Sitting at the table, she recited the numbers out loud as she pulled closer the hard-cased, red-leather briefcase with Newt’s blood inside. Despite having it in her possession, she still felt anxious. Alexandra tapped the glass case holding Nicholas’ head three times, then five times, then eight times while she waited for Mikhail. She understood the power of the digits better than Mikhail and Nicholas ever did. For one thing, Mikhail was too erratic to remember the numbers in their organized sequence. But Alexandra knew the infinite loop of numbers and could recite them at any length. It was as if the digits were born inside of her and she birthed them into existence with every reciting. Each number equaled the sum of the two before it, creating within the string of digits their own frequency sequence. The Evolution was always inside of her, and the time had come to bring it to others now. She’d guide them as their one true God, no longer a divinity of three.
Even though she risked dropping the vial of sealed blood every time she held it, she couldn’t help herself as she whispered the digits and pulled out one of the vials.
34, 55, 89, 144 . . .
The small sealed tube grew warm in her hand, a warmth of possibility that fueled her through the coldest nights for the last thirty years. She’d waited for this moment when she’d finally no longer have to answer to Nicholas. When she could choose who was blessed and who would be changed like she once was. Never mind the irony that he’d been the one to choose her, after all.
She often wondered why he did so, chose her of all people all those years ago, but her intentions, even now, were always pure. As pure as met her needs and wants, anyway.
It was Nicholas’ intentions that had changed over the years.

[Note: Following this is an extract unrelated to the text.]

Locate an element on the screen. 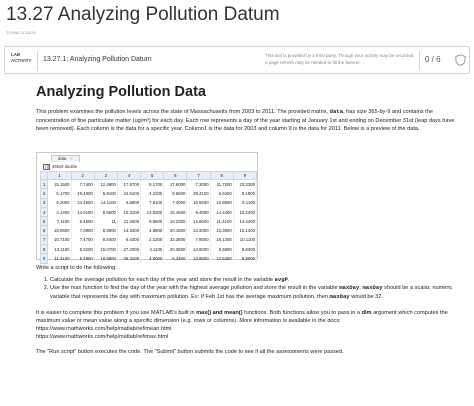 The image size is (474, 406). table-cell: 9.1800 is located at coordinates (246, 194).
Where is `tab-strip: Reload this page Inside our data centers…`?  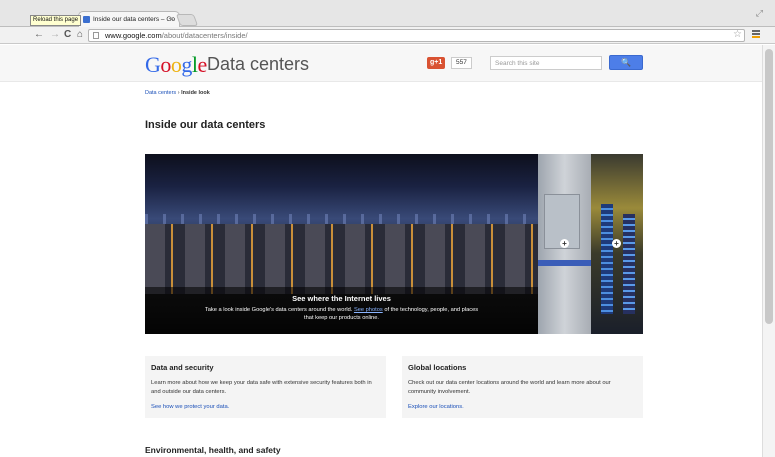
tab-strip: Reload this page Inside our data centers… is located at coordinates (388, 14).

What started as a relationship based solely on survival allowed Nicholas to manipulate her until his end. For years she let him think that he was greater than her, but now it was her turn. She’d once read a funny word in an old book: switcheroo. That described it delightfully. Just like the Aurora lights returning to the skies of Alaska, she’d step forward to brighten the world with Subject A4.

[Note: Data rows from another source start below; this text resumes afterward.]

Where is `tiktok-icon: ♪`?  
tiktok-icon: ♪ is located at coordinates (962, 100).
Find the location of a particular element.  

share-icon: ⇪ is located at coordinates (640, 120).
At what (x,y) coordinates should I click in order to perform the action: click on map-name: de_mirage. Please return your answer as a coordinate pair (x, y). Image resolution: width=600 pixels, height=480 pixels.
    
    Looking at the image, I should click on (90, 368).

But despite her love and appreciation for numbers, she didn’t know what in the Mazes of Hell “A4” meant. An arbitrary letter and number that once perhaps held great meaning was just a symbol now. But even numbers had vibrations to them. Did A4 vibrate with the frequency of Newt? She wasn’t sure. Four wasn’t a holy number. It wasn’t in her digits. But the lab tape on the vial, with Newt’s name on it, was undeniable; this had to be the sample of what was left after Nicholas injected her and Mikhail each with variated sequences of Newt’s DNA. But even three decades later, Alexandra never thought the word “Cure” fit. What it did for Mikhail was much more than that. It was a miracle. A cursed miracle. Parts of Mikhail had returned to human while other parts remained animalistic—like the urges of insanity. Madness. Traits of the Cranks. Things that terrified her even while she subdued them.
What the slightly variated sequence of DNA had done to her was even more astounding. She’d received clear knowledge. Clear as the glass box in which Nicholas’ head nestled. Intuition that not only predicted future events but also received elements of the past, as if her very own cells, once upgraded, carried the knowledge of previous civilizations within them. As if the wireless internets of old were alive again and only she had access to them directly from her brain. Preposterous? Yes. True? Also yes.

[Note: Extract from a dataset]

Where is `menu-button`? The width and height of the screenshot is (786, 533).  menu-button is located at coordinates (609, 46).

The re-wiring of her DNA had been subtle but powerful, unlike the hellfire Mikhail had to go through. His body had to physically reproduce cells that were being eaten by disease. His cells undoubtedly held no knowledge. It took him months to be able to speak like himself again, and even after that he was never truly the same. Nightmares haunted him at every sleep. Nicholas expected Alexandra to grovel at his feet day in and day out with gratitude for saving her dear Mikhail, but Alexandra had watched him change twice, and the transition back from The Gone was somehow harder. Because he didn’t come all the way back.